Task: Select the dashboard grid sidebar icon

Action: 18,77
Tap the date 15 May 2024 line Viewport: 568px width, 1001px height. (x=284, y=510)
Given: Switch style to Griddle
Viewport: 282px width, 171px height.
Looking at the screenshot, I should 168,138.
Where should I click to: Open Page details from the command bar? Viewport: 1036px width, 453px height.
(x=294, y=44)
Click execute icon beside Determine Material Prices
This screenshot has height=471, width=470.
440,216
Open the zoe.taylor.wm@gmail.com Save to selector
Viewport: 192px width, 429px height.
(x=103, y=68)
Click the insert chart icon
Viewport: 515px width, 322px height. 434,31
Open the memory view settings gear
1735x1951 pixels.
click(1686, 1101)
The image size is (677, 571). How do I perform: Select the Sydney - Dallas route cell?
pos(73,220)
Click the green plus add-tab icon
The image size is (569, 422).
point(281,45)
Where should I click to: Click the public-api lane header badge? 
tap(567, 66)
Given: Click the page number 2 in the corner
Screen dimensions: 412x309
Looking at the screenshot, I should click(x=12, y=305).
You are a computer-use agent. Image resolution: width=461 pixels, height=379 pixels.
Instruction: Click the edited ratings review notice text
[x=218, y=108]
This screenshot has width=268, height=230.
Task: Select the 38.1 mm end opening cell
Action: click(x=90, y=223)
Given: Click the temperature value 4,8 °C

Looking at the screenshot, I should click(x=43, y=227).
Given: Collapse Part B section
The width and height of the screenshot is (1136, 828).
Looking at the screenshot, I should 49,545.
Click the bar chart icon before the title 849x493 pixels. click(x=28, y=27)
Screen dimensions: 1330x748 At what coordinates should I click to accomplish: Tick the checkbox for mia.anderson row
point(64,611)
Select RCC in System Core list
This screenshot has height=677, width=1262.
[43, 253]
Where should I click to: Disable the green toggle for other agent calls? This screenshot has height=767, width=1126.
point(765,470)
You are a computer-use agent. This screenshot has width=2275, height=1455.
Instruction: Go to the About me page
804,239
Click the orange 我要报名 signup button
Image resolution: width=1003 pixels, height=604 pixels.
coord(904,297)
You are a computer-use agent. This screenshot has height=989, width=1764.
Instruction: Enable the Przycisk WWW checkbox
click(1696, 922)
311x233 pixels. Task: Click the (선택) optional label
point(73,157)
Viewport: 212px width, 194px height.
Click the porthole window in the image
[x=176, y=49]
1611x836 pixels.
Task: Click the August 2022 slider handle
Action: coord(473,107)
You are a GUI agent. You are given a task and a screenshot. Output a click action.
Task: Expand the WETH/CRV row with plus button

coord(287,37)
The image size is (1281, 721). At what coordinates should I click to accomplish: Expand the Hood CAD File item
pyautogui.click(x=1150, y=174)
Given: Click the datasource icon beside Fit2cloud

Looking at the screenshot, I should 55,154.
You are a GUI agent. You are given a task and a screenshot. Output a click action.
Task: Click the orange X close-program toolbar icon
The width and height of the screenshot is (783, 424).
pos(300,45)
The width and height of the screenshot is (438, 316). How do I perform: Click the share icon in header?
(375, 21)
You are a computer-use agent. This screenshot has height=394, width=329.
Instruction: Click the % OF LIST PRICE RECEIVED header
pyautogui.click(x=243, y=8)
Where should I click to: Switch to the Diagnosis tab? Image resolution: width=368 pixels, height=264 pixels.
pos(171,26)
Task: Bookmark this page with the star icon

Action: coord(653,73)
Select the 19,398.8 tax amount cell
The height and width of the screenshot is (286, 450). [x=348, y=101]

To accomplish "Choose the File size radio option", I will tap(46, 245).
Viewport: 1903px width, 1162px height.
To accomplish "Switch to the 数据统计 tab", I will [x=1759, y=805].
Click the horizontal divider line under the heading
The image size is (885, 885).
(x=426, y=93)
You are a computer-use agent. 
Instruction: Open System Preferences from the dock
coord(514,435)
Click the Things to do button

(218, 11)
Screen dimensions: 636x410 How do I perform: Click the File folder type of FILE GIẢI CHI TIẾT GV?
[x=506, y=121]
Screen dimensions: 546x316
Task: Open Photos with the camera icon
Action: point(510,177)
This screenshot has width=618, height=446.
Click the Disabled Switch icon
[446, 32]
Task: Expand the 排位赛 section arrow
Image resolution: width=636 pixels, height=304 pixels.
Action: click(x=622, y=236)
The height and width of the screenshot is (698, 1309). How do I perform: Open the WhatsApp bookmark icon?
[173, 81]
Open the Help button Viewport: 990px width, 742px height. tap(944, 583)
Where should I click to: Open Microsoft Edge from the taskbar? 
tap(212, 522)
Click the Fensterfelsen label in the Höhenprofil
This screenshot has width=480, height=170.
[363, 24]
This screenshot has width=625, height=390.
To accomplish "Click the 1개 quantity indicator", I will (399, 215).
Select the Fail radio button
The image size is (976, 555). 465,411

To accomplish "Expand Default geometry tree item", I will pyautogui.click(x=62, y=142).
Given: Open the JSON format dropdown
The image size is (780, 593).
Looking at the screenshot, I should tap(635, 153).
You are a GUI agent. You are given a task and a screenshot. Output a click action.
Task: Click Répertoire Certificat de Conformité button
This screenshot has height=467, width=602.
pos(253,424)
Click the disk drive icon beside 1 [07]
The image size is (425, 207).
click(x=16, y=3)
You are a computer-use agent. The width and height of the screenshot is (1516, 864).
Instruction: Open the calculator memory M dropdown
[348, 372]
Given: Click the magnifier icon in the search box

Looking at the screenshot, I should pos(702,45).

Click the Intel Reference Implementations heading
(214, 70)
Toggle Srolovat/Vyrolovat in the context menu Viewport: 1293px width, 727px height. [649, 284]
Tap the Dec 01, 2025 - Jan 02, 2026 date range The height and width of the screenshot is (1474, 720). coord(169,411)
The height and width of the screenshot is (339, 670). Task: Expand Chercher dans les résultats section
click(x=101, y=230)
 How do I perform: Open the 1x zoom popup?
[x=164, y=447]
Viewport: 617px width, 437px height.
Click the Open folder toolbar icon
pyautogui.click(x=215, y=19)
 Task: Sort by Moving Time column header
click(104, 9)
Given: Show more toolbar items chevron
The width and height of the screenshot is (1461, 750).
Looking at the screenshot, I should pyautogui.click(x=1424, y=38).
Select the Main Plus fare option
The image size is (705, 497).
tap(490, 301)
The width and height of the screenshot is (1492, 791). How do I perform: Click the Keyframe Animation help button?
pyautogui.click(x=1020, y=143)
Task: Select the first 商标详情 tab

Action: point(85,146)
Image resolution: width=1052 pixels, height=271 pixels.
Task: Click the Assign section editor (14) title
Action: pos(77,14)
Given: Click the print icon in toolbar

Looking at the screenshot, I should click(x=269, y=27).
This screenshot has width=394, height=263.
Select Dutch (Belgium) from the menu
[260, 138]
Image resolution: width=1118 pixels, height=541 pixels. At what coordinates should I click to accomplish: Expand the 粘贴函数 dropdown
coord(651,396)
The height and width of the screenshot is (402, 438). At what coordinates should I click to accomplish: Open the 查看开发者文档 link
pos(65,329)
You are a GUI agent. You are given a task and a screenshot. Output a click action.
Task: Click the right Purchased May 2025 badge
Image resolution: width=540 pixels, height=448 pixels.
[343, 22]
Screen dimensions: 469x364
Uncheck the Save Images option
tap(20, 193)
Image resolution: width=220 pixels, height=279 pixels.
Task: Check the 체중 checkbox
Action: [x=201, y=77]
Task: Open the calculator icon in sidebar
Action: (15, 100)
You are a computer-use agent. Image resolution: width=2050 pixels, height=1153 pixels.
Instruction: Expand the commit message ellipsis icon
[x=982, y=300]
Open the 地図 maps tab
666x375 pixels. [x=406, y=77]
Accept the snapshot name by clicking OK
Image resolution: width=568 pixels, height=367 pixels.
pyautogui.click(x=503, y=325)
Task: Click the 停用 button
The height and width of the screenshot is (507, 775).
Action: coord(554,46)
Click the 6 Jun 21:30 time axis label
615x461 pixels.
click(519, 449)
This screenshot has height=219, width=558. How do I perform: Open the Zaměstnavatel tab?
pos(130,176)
····················
» ZADANIE
Zredaguj wiersze od wiersza z „Viewport: 617px width, 437px height.” do wiersza z „click(104, 9)”, zamieniając „Moving Time” na „Elapsed Time” i nie zmieniając niczego poza tym.

» ODPOWIEDŹ DO ZADANIA
Viewport: 617px width, 437px height.
Click the Open folder toolbar icon
pyautogui.click(x=215, y=19)
 Task: Sort by Elapsed Time column header
click(104, 9)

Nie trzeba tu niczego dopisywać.